SketchMind: A Multi-Agent Cognitive Framework for Assessing Student-Drawn Scientific Sketches
Ehsan Latif, Zirak Khan, Xiaoming Zhai
TL;DR
SketchMind presents a cognitively grounded, multi-agent framework for assessing student-drawn scientific sketches by modeling sketches as Bloom-annotated Sketch Reasoning Graphs (SRGs). It decomposes the task into four agents—rubric parsing, perception, cognitive alignment, and feedback/modification—enabling transparent, formative feedback and iterative sketch improvements. Empirical results on NGSS-aligned data show that SRG supervision substantially boosts sketch-prediction accuracy across state-of-the-art models (e.g., GPT-4.1 achieving about $90.2\%$ average with SRG) and that the multi-agent approach outperforms single-agent baselines. Human experts rate the feedback and revised sketches highly when paired with strong LLMs, highlighting the framework’s potential to support conceptual growth in science education and to provide interpretable, pedagogically aligned reasoning for free-form sketches.
Abstract
Scientific sketches (e.g., models) offer a powerful lens into students' conceptual understanding, yet AI-powered automated assessment of such free-form, visually diverse artifacts remains a critical challenge. Existing solutions often treat sketch evaluation as either an image classification task or monolithic vision-language models, which lack interpretability, pedagogical alignment, and adaptability across cognitive levels. To address these limitations, we present SketchMind, a cognitively grounded, multi-agent framework for evaluating and improving student-drawn scientific sketches. SketchMind comprises modular agents responsible for rubric parsing, sketch perception, cognitive alignment, and iterative feedback with sketch modification, enabling personalized and transparent evaluation.
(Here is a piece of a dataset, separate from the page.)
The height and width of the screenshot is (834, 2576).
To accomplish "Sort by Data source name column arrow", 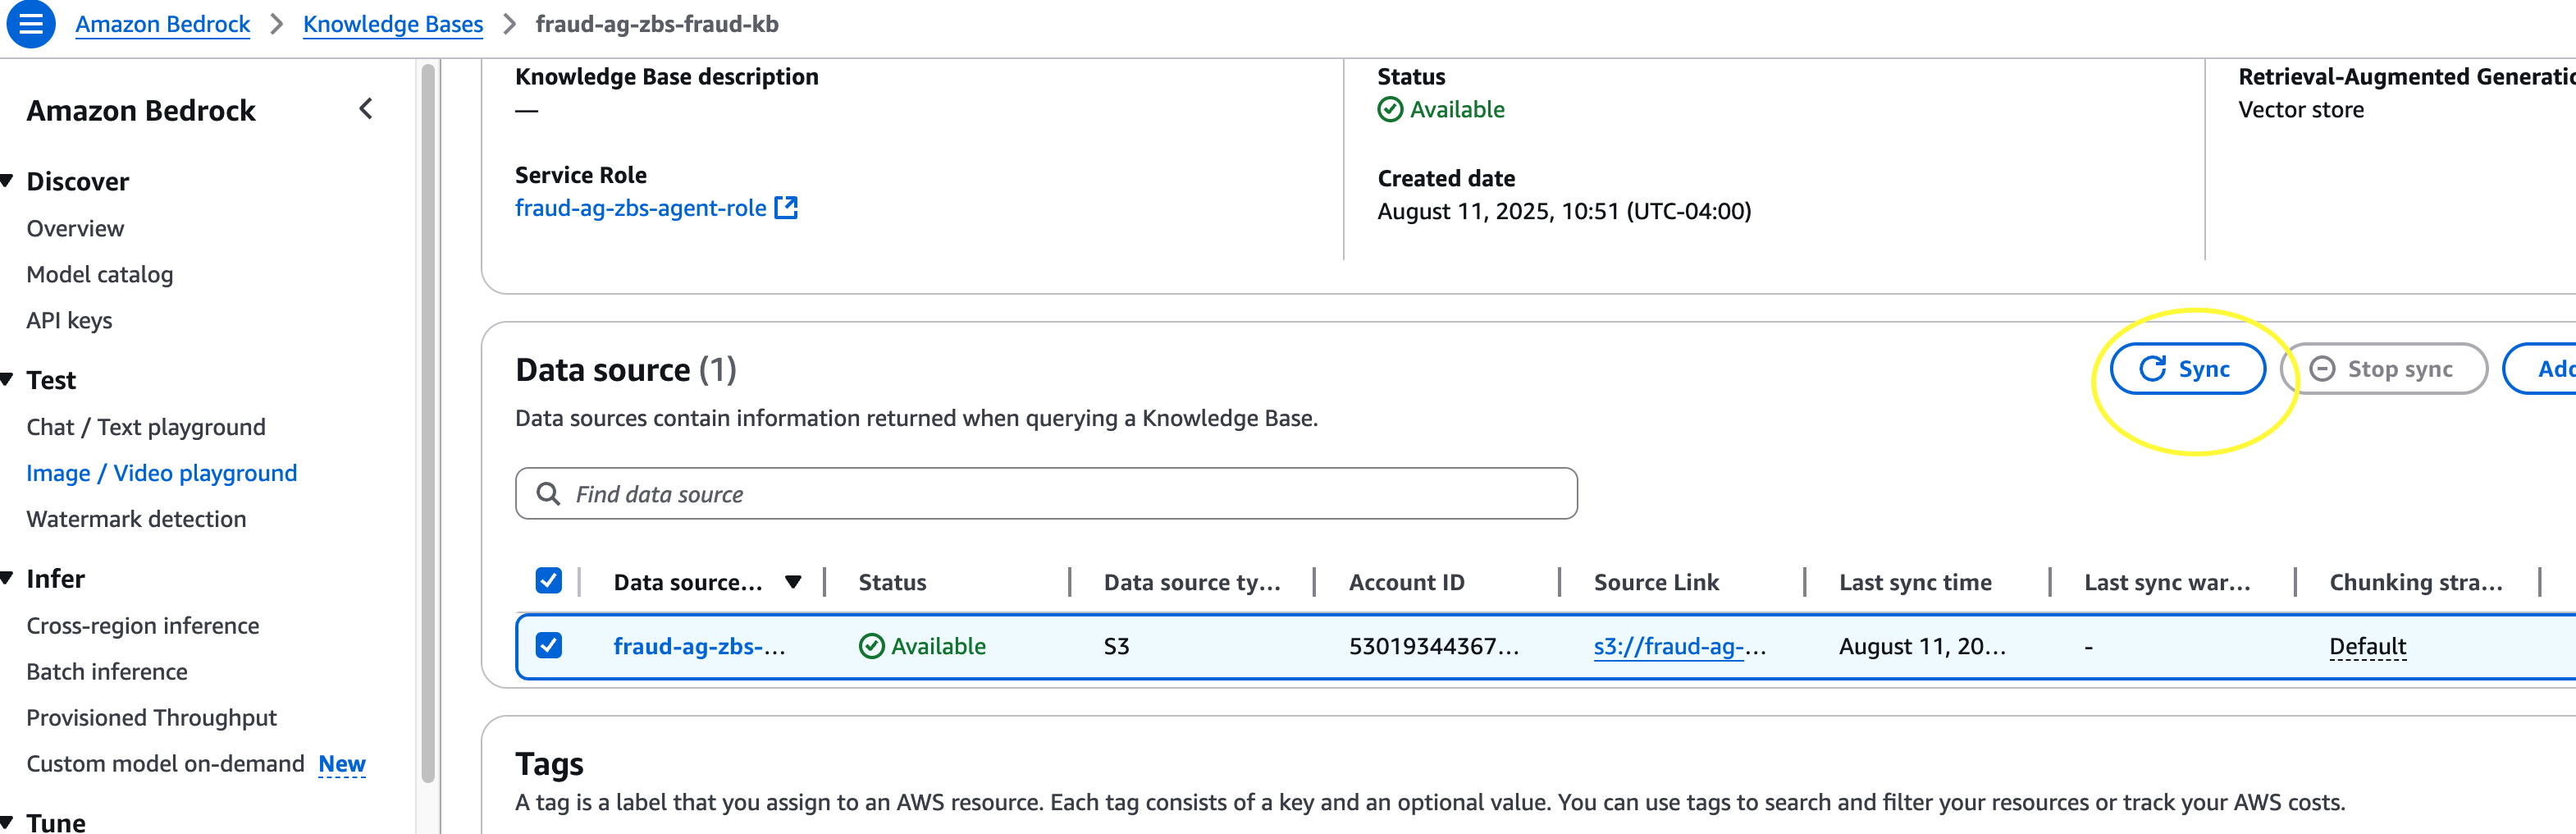I will click(x=793, y=582).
We evaluate SketchMind on a curated dataset of 3,575 student-generated sketches across six science assessment items with different highest order of Bloom's level that require students to draw models to explain phenomena. Compared to baseline GPT-4o performance without SRG (average accuracy: 55.6%), and with SRG integration achieves 77.1% average accuracy (+21.4% average absolute gain). We also demonstrate that multi-agent orchestration with SRG enhances SketchMind performance, for example, GPT-4.1 gains an average 8.9% increase in sketch prediction accuracy, outperforming single-agent pipelines across all items. Human evaluators rated the feedback and co-created sketches generated by \textsc{SketchMind} with GPT-4.1, which achieved an average of 4.1 out of 5, significantly higher than those of baseline models (e.g., 2.3 for GPT-4o). Experts noted the system's potential to meaningfully support conceptual growth through guided revision. Our code and (pending approval) dataset will be released to support reproducibility and future research in AI-driven education.